Saturday, January 26, 2013

Microreview [crime fiction]: The Seduction of the Innocent

The Meat

Apparently Max Allan Collins has been reading my dream journal again. A crime novel set in the shady comic publishing world of the fifties? Mobsters, beatniks, and two kinds of sexy nerds? Yes, I am interested.

Well, he didn’t get it exactly right: the love interest was a blonde, not a brunette.

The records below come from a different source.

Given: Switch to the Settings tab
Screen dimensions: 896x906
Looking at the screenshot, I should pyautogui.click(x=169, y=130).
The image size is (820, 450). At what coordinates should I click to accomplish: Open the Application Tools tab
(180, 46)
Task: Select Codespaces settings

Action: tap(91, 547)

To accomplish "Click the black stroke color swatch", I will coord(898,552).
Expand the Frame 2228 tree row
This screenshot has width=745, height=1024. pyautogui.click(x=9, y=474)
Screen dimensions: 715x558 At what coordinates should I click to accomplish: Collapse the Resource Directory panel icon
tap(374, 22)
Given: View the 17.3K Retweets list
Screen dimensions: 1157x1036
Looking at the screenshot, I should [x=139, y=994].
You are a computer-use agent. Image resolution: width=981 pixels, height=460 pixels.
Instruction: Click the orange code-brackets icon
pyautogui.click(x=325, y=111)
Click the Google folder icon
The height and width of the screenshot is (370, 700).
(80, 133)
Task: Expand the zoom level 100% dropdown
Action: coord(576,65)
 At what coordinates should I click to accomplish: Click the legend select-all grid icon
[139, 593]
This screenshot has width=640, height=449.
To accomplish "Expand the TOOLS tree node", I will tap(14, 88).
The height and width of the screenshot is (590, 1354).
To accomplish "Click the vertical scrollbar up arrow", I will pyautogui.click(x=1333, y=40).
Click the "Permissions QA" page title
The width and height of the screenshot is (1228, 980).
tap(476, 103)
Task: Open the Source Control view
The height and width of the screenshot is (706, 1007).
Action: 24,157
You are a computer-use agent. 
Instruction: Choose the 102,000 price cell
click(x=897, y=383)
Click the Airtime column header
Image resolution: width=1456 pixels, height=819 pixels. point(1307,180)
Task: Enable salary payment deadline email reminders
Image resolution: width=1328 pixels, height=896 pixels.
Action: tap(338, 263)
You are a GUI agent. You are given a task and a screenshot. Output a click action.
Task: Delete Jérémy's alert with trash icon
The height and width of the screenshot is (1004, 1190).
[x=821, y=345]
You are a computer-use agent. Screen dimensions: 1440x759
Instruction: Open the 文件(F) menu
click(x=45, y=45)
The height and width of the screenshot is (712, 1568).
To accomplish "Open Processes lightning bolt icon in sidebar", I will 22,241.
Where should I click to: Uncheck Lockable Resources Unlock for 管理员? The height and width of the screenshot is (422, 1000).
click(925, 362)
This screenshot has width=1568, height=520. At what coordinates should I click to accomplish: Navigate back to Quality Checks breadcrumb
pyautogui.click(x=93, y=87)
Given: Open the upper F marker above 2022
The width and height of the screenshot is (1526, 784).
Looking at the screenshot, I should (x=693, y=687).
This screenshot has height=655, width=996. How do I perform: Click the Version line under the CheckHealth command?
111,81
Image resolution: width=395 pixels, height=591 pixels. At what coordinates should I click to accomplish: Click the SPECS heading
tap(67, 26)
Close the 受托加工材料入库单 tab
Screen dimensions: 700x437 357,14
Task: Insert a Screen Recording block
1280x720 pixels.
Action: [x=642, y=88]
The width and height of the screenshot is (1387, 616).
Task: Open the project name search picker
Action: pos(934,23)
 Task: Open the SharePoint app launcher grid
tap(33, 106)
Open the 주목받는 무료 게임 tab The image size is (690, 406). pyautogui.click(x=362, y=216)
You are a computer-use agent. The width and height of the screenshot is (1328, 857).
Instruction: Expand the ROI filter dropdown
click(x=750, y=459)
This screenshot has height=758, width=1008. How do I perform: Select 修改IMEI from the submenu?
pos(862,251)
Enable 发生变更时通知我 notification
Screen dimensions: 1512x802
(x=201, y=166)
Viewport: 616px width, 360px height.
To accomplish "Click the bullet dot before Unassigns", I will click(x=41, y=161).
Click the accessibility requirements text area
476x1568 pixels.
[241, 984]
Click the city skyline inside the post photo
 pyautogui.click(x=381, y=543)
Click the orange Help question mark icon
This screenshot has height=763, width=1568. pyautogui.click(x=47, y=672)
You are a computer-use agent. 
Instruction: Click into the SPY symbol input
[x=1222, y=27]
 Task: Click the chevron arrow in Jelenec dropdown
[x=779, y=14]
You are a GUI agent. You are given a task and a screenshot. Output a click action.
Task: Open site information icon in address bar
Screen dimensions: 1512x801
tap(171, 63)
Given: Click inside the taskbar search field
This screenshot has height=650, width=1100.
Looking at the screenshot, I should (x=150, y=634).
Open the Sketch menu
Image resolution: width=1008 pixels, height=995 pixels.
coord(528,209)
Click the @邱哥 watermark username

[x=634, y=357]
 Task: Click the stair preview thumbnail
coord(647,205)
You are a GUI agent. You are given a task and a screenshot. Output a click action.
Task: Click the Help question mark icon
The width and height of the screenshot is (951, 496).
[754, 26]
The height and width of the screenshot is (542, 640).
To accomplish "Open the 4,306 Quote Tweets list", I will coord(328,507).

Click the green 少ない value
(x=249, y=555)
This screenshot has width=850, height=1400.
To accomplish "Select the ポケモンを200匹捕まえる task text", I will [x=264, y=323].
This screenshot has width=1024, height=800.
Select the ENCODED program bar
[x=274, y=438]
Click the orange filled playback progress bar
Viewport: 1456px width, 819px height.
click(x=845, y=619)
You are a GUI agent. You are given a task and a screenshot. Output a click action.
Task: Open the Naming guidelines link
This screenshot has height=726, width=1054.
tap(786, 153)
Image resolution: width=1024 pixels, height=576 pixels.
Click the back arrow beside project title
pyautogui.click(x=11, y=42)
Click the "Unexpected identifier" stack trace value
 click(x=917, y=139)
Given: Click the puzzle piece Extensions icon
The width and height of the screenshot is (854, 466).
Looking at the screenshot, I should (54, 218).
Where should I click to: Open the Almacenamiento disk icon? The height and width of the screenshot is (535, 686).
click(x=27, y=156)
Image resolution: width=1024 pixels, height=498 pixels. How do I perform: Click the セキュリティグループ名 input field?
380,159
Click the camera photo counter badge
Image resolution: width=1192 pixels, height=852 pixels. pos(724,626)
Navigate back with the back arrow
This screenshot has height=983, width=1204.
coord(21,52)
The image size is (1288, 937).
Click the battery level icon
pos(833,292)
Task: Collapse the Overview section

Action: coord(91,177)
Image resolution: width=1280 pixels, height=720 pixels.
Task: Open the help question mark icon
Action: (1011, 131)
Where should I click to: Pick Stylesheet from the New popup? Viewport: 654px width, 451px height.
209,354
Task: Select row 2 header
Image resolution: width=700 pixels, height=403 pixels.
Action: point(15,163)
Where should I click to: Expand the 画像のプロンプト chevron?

Seduction of Innocent shares a certain quality with the paperback trash that it emulates: this is a novel to be enjoyed, quickly and preferably thoughtlessly. This isn’t Crime and Punishment, but then again I can’t ever get passed the old lady’s killing. So in that way Seduction of the Innocent is the exact opposite of an important piece of literature: I actually read and genuinely enjoyed it.

I don’t want to accuse Max Allan Collins of being a hack, but he is a skilled and prodigious hack. There are moments during which the book feels formulaic, many formulaic moments. The characters are more or less stock -- the tough guy investigator, the smart dame, Sal Mineo, the slutty dame -- and it reads at times like Collins was getting paid per word. But none of this bothered me much. Seduction of the Innocent was…I don’t know how to end this without using trite phrases like “page-turner,” “fun romp,” or “highly readable.”

Seduction of the Innocent is marked by careful plotting, sharp dialog, and a mastery of genre conventions -- even clichés and well-worn tropes are expertly wielded. Though the characters are hardly original, they’re engaging and appealing. Sometimes they're even funny. 

But then there’s the book’s denouement. Seduction of the Innocent is more roman de clef than roman noir. Though my tastes tend toward the hardboiled, I can appreciate a good murder mystery. Well, I have. But the mystery at the center of Seduction of the Innocent was not all that mysterious. I had it figured 75 pages before the denouement -- and I’m not the most attentive reader. Collins didn’t necessarily drop the ball. He simply used a rather contrived scenario to unmask the book’s murderer -- which was in stark contrast to Collins subtle manipulation of conventions throughout the novel.

Mention must be made of Terry Beatty's art. On it's own, it's good. As it's used in the book, it's good. I also just really like it when books have pictures.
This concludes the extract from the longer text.